* [提供テキスト]
----
ドイツ人が思索を深めるのは、どんよりした空模様が多く内省的にならざるを得ないから…てな話を
耳にすることもあるわけですが、その気分が分かるような気のする日々が続いておりましたですなあ。
それだけに話題も重いものになりがちのようでもあり…。
今日からは夏の陽気が戻って来るようではありますけれど、
その前にひとつ、またちと考えを巡らしたことなどを。
といって、陽気に関わらずそんな話が多かったりもするわけですが(笑)。
TV番組のお話は例によって遅ればせのタイミングとなりまして、
先日放送されたNHKの終戦ドラマ「しかたなかったと言うてはいかんのです」を見たのですな。
遠藤周作が小説『海と毒薬』でも扱った九州大学生体解剖事件に関するドラマでありましたよ。
よく知られているものと思いますので、事件のあらましは記すまでもないでしょうけれど、
本作では軍部や病院の上司に異を唱えることができず、
生体解剖に携わってしまった助教授の医師・鳥居が主人公になっておりますな。
実質的に解剖を主導した教授が戦犯として逮捕された後、裁判を待たずに自殺してしまったことから、
関係者の中では次席の位置にあった鳥居(妻夫木聡)が一切の責任を負わされることになって、
横浜軍事法廷(主にBC級戦犯の裁判を扱った)で絞首刑の判決が下されることに。
さりながら、鳥居は従属的な立場に過ぎず、刑が重すぎることを妻は主張し、
証拠・証言の積み上げに努力するわけですが、巣鴨プリズンに収監中の夫に接見しても、
どうも心ここにあらずといったようすなのですな。
やはり戦犯として処刑を待つ立場にある陸軍中将の岡島のひと言がひっかかりの元であるような。
岡島の率いる部隊で米軍捕虜の殺害が行われたのですが、
岡島自身は手を下してもおらず、また命令をしたわけでもなかったことを聞いた鳥居は
「なぜ岡島さんは?!」と問いかける。これに対して、岡島はひと言、
「何もせんかったという罪もあるのではないでしょうか」と。
これが鳥居に逡巡を呼ぶのでありますよ。
「自分はなぜ生体解剖を止めなかったのか」
----
* [取り組む問題]
1. 終戦ドラマの感想文について、次の問いに答えてください。
(a) ドラマの主人公である鳥居は、病院でどのような立場の医師でしたか。
(b) 鳥居に絞首刑の判決を下したのはどの法廷ですか。
(c) 陸軍中将の岡島は、鳥居の問いかけにどのようなひと言で応じましたか。
2. 終戦ドラマの感想文を、最後の一文の後から書き継いでください。
----
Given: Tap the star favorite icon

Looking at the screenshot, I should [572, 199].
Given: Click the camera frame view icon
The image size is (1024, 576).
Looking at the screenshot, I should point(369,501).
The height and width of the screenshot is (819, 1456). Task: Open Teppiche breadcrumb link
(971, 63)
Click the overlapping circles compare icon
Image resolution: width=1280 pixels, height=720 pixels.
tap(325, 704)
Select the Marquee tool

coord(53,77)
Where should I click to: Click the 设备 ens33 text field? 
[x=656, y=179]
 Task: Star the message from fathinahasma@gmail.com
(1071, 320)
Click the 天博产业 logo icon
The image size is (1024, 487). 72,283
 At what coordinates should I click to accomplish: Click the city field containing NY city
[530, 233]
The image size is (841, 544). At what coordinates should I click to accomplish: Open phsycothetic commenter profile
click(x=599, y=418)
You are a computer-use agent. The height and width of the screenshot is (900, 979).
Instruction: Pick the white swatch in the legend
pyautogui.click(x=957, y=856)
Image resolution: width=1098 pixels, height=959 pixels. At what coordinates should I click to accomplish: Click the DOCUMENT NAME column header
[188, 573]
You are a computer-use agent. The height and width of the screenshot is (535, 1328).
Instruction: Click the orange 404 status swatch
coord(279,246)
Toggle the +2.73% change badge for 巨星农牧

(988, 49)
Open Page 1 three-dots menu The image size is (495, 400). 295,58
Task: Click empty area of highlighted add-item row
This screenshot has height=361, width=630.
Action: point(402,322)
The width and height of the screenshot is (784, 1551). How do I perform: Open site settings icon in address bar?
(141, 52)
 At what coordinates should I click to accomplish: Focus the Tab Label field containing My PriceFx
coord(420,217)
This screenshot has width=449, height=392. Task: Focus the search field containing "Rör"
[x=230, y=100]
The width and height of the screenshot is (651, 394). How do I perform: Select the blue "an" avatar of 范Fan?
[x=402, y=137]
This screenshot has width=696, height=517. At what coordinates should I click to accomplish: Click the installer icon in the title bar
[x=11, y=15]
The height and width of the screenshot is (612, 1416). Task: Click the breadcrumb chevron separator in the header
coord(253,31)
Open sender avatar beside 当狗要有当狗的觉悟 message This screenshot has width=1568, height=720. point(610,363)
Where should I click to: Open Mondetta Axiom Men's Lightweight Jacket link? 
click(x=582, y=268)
----
* [課題別の結果]
1.
(a) 助教授
(b) 横浜軍事法廷
(c) 「何もせんかったという罪もあるのではないでしょうか」

2.
このことが常にひっかかっていた鳥居ではありますが、自らが主導的立場になかったこと、
戦時下の同調圧力には対抗しきれないものがあったことなどから、
「しかたがなかった…」として自ら蓋をしてきた思いが、再び開かれたと言えましょう。
ただ、ここでひとつ考えを巡らしておいた方がいいと思われますのは、
岡島の責任の取り方というか、身の処し方についてではなかろうかと。
ともすると、指揮官のあるべき姿のように捉えてもしまいそうに思うところながら、
日本で作られる戦争映画(あるいはドラマ)にありがちな「男は黙ってサッポロビール」のような。
多くを語らない(逃げ口上を弄さない)点がじんわりさせる元にもなっておりましょうけれど、
これはともすると自身にとっての引き際の美学になってしまっているかもしれません。
何故責任を取らねばならないのかを考えたとき、
そして(量刑の多寡との関わりではなく)確かに責任があると自覚的に判断できるとしたならば、
そうした責任を取らなくてはならなくなった事態を繰り返さないための何かしらの言動こそが
求められる姿なのではなかろうかと思うところです(実に、実に言うは易しですけれど)。
と、ドラマを見終えた段階では、「しかたなかったと言うてはいかんのです」という言葉(タイトル)からも、
不作為の罪といった方に話は向いていくかなと思って書き始めたのですけれど、そこに至る以前に
すっかり長くなってしまいました。ま、そちらのことはまた別の機会に触れることになりましょう、そのうちに。